Flood dynamics are transitions between low-flow stages which result in small wet areas and high-flow stages which naturally result in large flooded areas. The response of the dynamics of a flood to the time-varying forcing (may it be a hydrograph or precipitation) is precisely what flood models attempt to simulate. Therefore, it is a priori unknown. 

The computational load of 2D shallow water simulators is strongly dependent on the number of flooded cells, and thus the flooded area. Consequently, the dynamics of the flooded area translates into time-varying computational demands: low flow stages can be simulated with fewer resources, whereas peak-flow stages demand significantly higher computational capacity. Typically, modellers will choose a set of computational resources which suits the problem size and demands based on experience and preliminary tests. However, these static (used throughout the simulation) resource sets either slow down computations when they are too small for the high flow stages, or make inefficient use of resources when they are too large for the low flow stages. It follows that dynamic resource allocations, based on the computational demands, would be optimal.

In this contribution we present the integration of the SERGHEI-SWE hydrodynamic model with the Dynamic Management of Resources library (DMRlib) to enable malleability —i.e., the runtime adjustment of MPI process counts and computational resources— to improve computational efficiency in shallow-flow simulations. By coupling SERGHEI-SWE with DMRlib, we enable the solver to dynamically expand or shrink its resource set during execution, adapting to these changing computational needs based on minimal heuristics.

SERGHEI-SWE is a high-performance, exascale-ready, scalable shallow water solver supporting CPUs and GPUs. DMRlib extends it with lightweight runtime support for process-level malleability, coordinating with the MPI runtime and job scheduler to manage resource adaptations. Within SERGHEI-SWE, resource reconfiguration is fundamentally a generalization of dynamic domain decomposition, to allow both the size and number of subdomains to change during execution. As a proof-of-concept, we implement minimal heuristics to trigger malleability based on wet-cell fractions: as flooded areas increase, additional resources are requested; when they decrease, resources are released.
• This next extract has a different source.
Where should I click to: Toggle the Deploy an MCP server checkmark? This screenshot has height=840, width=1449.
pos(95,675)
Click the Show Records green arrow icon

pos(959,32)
The malleable SERGHEI-SWE was evaluated using dam-breaks, river flood, and catchment runoff tests. Numerical accuracy was preserved, with negligible differences relative to static (non-malleable) runs. Dynamic resource management improved computational efficiency relative to minimal fixed-resource configurations. However, performance remained below the best-case static maximum-resource setup, and communication overheads limited gains in low-demand phases. Nonetheless, the proof-of-concept demonstrates both feasibility and potential at larger scales.

The approach is accurate, robust, and promising for improving resource utilization in large-scale hydrodynamic modeling. Future work will focus on refining reconfiguration heuristics, improving understanding of overheads, and combining malleability with dynamic load balancing to better exploit scalable HPC environments.